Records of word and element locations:
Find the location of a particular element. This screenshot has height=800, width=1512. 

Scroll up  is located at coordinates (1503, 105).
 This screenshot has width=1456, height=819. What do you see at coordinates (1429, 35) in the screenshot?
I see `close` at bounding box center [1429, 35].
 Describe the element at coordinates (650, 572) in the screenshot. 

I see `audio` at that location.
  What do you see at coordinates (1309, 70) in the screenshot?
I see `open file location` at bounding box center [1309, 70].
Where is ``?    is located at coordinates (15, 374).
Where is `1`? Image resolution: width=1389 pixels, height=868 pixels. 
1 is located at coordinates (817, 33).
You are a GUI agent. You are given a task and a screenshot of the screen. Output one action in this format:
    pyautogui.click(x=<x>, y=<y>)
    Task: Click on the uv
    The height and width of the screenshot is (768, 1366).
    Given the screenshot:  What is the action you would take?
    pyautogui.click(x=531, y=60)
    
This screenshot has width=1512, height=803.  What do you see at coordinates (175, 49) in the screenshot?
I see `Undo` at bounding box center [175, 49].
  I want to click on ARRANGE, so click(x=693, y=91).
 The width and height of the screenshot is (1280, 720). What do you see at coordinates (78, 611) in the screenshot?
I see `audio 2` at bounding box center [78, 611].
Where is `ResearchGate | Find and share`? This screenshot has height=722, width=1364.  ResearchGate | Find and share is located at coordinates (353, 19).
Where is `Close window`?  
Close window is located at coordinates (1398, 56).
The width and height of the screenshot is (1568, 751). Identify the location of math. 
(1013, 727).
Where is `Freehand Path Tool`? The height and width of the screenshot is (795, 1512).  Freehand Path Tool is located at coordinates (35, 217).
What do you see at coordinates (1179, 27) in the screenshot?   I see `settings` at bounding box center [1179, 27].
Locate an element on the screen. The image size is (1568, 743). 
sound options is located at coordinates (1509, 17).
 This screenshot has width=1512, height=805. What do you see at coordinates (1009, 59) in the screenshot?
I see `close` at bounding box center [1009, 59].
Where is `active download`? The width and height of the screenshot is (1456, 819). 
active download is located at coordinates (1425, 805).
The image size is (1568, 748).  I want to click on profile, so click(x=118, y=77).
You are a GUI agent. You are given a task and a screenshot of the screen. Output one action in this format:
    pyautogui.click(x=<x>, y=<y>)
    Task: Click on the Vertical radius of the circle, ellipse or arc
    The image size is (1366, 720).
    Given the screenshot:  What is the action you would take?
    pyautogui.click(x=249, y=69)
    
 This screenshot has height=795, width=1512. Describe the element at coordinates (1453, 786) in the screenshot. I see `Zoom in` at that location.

Written problem: Reproduce the records above word for word, beginning at the very start and stopping after the line that contains "center [1429, 35].".

Exercise response:
Find the location of a particular element. This screenshot has height=800, width=1512. 

Scroll up  is located at coordinates (1503, 105).
 This screenshot has width=1456, height=819. What do you see at coordinates (1429, 35) in the screenshot?
I see `close` at bounding box center [1429, 35].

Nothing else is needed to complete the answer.